## [Excerpt provided]

· · ·

Scientific classification
- Kingdom: Animalia
- Phylum: Chordata
- Class: Aves
- Order: Cuculiformes
- Family: Cuculidae
- Genus: Centropus
- Species: C. senegalensis
- Binomial name: Centropus senegalensis (Linnaeus, 1766)
- Synonyms: Cuculus senegalensis (protonym)

= Senegal coucal =

- Genus: Centropus
- Species: senegalensis
- Authority: (Linnaeus, 1766)
- Conservation status: LC
- Synonyms: Cuculus senegalensis (protonym)

Species of bird

The Senegal coucal (Centropus senegalensis) is a member of the cuckoo order of birds, the Cuculiformes, which also includes the roadrunners and the anis. It is a medium-sized member of its genus and is found in lightly-wooded country and savannah in central and southern Africa.

==Taxonomy==
In 1760, the French zoologist Mathurin Jacques Brisson included a description and an illustration of the Senegal coucal in the fourth volume of his Ornithologie based on a specimen collected in Senegal. He used the French name Le coucou de Sénégal and the Latin name Cuculus Senegalensis. Although Brisson coined Latin names, these do not conform to the binomial system and are not recognised by the International Commission on Zoological Nomenclature. When in 1766, the Swedish naturalist Carl Linnaeus updated his Systema Naturae for the twelfth edition he added 240 species that had been previously described by Brisson in his Ornithologie. One of these was the Senegal coucal. Linnaeus included a terse description, coined the binomial name Cuculus senegalensis and cited Brisson's work. The Senegal coucal is now one of around 30 species placed in the genus Centropus that was introduced in 1811 by the German zoologist Johann Karl Wilhelm Illiger. The genus name combines the Ancient Greek kentron meaning "spur" or "spike" with pous meaning "foot".

Three subspecies are recognised:
- C. s. aegyptius (Gmelin, JF, 1788) – lower Nile valley
- C. s. senegalensis (Linnaeus, 1766) – Senegal and Gambia to Eritrea south to northwest Angola, south-central DR Congo and Uganda
- C. s. flecki Reichenow, 1893 – east Angola to northeast Namibia and southwest Tanzania south to Malawi and Zimbabwe

==Description==
This is a medium-sized species at 39 cm in length. Its crown, nape and upper parts, bill, legs and long tail are black, the eyes are red, the wings are chestnut, and the underparts are creamy white, with blackish barring on the flanks. The sexes are similar, but juveniles are browner and more heavily barred above, with buff to cinnamon, barred and streaked underparts.

· · ·

## [What you need to do]
#1 How long is the Senegal coucal according to the Senegal coucal text?
#2 Update the part of the Senegal coucal text that opens with the words "Scientific classification" and closes with "Centropus senegalensis (Linnaeus, 1766)", replacing "Chordata" with "Vertebrata".

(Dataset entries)
· · ·

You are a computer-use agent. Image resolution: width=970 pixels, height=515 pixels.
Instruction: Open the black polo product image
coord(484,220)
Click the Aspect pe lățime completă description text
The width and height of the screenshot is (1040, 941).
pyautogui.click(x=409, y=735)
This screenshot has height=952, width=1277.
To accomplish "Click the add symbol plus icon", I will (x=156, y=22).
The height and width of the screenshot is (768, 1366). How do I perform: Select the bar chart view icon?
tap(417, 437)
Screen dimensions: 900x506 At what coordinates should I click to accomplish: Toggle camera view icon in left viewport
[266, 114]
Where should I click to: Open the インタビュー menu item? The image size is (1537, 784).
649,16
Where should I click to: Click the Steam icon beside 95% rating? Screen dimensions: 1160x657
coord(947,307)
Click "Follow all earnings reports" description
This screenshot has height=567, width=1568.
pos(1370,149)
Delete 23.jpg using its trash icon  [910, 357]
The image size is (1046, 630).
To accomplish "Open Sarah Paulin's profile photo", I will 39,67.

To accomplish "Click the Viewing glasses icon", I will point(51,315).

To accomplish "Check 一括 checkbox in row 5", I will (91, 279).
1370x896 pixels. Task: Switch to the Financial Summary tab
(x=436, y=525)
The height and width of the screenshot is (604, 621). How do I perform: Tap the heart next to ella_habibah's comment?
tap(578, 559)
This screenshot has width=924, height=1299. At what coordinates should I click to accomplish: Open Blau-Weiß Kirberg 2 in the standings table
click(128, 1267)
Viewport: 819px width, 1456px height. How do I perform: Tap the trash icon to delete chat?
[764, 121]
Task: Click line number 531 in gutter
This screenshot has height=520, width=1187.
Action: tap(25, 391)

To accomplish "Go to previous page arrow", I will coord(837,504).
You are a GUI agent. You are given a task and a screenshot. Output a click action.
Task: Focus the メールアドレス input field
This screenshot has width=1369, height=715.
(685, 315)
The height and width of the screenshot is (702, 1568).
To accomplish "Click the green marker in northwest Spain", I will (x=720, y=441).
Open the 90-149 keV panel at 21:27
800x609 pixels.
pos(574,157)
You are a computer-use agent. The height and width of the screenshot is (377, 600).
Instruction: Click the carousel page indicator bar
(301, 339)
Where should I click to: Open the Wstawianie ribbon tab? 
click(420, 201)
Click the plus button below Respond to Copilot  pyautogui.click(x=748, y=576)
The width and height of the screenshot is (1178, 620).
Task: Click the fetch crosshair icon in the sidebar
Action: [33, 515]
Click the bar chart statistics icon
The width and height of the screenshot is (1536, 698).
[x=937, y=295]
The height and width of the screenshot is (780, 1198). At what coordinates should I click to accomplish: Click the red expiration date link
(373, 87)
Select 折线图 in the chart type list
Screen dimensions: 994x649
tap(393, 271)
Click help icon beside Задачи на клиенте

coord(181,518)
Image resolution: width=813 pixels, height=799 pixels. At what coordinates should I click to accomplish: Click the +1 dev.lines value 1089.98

· · ·

## [Answer set]
#1 39 cm

#2
Scientific classification
- Kingdom: Animalia
- Phylum: Vertebrata
- Class: Aves
- Order: Cuculiformes
- Family: Cuculidae
- Genus: Centropus
- Species: C. senegalensis
- Binomial name: Centropus senegalensis (Linnaeus, 1766)